A while ago, I authored a piece entitled “Frankl’s Conscience Versus Freud’s Superego”, which, for whatever reason, has been the most read post on this blog. I left off with the following thought/question:
But then, the question, which appears in my mentor Dr. Teria Shantall’s book The Quest for Destiny (Pretoria: Unisa Press, 2003) is: how do you differentiate between an experience of true conscience (i.e. according to Frankl’s model) and superego-type pressures? In other words, how do you know that you are not simply acting out of guilt or because of demands, but are responding to a call to meaning where your desire to do what is right is authentic?
It seems to me that if we are to be able to answer this question, we would have to subvert some basic paradigm assumptions that we customarily make about life. Also, the difficulty in answering this question on highlights just how deeply embedded Freud’s model is in the subconscious of the average Westerner.

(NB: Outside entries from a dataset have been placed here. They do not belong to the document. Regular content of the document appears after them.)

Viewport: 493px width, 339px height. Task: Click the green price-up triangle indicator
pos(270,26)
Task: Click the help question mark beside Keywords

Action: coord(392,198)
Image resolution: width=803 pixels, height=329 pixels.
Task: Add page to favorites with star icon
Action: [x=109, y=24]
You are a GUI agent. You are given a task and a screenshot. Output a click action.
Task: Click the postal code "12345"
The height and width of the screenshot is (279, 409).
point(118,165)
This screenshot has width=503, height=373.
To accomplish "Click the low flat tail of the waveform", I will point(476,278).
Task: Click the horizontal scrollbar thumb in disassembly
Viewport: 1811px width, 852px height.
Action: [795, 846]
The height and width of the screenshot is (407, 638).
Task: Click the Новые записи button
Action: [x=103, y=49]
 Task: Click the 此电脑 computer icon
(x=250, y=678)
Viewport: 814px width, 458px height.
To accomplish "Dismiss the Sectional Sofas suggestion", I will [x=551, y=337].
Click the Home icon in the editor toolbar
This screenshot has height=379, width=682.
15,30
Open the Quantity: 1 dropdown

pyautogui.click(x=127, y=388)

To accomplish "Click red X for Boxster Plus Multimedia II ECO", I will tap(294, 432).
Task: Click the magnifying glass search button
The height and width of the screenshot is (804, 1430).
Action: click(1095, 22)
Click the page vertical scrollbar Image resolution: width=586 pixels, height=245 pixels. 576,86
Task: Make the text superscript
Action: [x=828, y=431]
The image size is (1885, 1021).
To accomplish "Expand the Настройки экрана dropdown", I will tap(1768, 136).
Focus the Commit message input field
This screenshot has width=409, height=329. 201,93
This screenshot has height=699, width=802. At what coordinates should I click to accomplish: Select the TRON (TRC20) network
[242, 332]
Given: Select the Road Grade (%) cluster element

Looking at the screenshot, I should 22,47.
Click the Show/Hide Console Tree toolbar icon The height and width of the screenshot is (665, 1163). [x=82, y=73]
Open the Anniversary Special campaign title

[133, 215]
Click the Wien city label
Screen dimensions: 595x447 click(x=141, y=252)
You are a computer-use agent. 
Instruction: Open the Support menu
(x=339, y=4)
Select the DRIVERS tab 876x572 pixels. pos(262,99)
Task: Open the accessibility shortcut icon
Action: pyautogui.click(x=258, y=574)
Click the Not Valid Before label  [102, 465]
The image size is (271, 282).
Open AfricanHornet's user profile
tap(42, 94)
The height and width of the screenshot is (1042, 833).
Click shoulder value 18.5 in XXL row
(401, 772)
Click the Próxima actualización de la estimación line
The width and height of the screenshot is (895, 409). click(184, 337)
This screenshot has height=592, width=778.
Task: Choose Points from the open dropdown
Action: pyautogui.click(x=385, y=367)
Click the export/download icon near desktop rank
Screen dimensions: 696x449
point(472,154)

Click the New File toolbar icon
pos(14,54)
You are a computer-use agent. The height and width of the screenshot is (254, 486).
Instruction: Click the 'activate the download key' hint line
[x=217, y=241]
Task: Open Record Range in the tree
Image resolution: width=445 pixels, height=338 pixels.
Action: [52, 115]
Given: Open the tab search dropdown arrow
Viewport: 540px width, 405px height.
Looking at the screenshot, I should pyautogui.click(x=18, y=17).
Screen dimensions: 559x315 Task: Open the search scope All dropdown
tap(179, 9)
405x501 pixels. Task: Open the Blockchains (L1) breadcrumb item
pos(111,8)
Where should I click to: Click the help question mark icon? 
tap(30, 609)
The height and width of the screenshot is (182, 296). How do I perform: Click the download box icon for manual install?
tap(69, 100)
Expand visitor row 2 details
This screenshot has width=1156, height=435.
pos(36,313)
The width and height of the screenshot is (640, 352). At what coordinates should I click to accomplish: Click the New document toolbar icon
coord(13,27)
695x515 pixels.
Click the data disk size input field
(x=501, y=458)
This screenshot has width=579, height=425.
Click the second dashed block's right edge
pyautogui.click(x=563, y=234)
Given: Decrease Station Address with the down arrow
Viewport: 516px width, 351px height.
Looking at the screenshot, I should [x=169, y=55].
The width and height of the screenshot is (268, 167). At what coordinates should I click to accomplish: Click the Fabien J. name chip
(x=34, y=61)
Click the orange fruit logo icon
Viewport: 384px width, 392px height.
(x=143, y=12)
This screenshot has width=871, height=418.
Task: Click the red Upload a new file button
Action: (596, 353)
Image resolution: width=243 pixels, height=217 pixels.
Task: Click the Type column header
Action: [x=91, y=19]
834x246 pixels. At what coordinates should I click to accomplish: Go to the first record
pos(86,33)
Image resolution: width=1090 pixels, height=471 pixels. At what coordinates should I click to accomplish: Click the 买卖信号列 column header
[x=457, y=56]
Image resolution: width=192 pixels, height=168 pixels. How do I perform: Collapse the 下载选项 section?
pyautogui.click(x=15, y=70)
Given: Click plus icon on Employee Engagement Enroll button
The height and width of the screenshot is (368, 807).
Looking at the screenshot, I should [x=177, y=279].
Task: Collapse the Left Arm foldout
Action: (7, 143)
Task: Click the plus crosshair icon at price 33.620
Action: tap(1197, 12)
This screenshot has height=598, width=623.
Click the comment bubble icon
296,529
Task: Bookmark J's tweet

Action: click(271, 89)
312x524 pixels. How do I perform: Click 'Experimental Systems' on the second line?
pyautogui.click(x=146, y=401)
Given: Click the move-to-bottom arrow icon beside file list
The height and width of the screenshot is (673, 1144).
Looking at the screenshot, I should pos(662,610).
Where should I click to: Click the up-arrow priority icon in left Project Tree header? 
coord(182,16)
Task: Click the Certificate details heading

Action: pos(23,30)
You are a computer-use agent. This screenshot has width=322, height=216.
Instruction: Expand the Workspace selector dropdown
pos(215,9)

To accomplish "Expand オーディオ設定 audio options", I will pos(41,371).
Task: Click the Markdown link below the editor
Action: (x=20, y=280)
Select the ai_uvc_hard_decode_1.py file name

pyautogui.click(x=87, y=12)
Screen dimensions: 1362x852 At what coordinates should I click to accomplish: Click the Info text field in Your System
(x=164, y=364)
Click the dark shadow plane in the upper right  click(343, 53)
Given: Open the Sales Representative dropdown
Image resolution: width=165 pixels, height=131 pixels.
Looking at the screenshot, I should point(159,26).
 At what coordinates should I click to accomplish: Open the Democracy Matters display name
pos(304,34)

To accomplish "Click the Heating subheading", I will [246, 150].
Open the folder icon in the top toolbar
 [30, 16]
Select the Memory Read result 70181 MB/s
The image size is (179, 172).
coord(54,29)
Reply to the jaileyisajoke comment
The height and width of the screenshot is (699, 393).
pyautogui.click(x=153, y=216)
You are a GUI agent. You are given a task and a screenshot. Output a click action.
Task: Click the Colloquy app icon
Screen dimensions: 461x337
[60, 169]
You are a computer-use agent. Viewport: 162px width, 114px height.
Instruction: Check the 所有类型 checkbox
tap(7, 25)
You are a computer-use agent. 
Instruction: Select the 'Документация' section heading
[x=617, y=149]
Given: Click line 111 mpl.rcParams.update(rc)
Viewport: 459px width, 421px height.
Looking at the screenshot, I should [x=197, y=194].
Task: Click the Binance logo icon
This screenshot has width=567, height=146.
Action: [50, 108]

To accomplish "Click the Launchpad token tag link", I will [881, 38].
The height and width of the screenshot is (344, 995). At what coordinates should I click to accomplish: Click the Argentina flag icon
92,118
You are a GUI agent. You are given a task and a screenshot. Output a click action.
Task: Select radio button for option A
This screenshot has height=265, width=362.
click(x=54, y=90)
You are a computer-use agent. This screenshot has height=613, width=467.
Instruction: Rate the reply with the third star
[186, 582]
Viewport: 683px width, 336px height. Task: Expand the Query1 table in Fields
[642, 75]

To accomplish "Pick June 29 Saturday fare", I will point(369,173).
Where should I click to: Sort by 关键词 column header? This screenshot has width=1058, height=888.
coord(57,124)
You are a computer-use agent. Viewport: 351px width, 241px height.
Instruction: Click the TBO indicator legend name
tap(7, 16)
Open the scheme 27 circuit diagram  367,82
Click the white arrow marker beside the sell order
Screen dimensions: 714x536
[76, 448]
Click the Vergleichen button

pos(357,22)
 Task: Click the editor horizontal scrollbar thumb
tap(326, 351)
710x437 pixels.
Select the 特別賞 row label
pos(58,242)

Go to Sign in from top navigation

I want to suggest that there is a litmus test for a “conscience” versus “superego” experience. I have found, in my study of Torah, that there are many concepts I have learned therein that are simply anti-intuitive. Take the commandments of shaatnez and kashrus, for example. The first is a prohibition against wearing garments comprised of an admixture of wool and linen, as well as deriving benefit from other products with this combination. Manufacturers today and for many centuries past have made fabrics out of wool and linen, because the addition of linen makes the product feel lighter, while the wool’s weight enables linen to lay better. Why on earth would one forgo the luxury or convenience that can come from such an alloy of materials?
The second consists of many laws that render certain types of animals unfit for consumption, but with no reason given. The fact that a Jew may not eat pork is not because at one point refrigeration did not exist and therefore people had to contend with the problem of trichinosis; the prohibition against pork is not a public health mitzvah. In fact, there were methods used to preserve meat in the ancient world, such as salting (which is why hard salami keeps for extended periods of time); why not just salt the pork, if the problem is trichinosis? Rather, the reason why these animals are prohibited is because the Torah designates them as such. But why?
Both of these aforementioned mitzvos fall under the category of chukim, statutes for which there is no rationale other than “that is the law”. These are laws that must be followed without knowing G-d’s reason for them. Furthermore, the tension between a person’s desires and the Torah’s parameters ought to be experienced and even preserved, according to some authorities. Rambam, for example, states that a person should not say that he does not desire something forbidden to him by the Torah; rather, he should say that, in fact, he does desire the forbidden item, but desists because the Torah forbids it to him. Does this imply that the Torah is supposed to operate upon us from the realm of the superego, like another–although divine–moral message?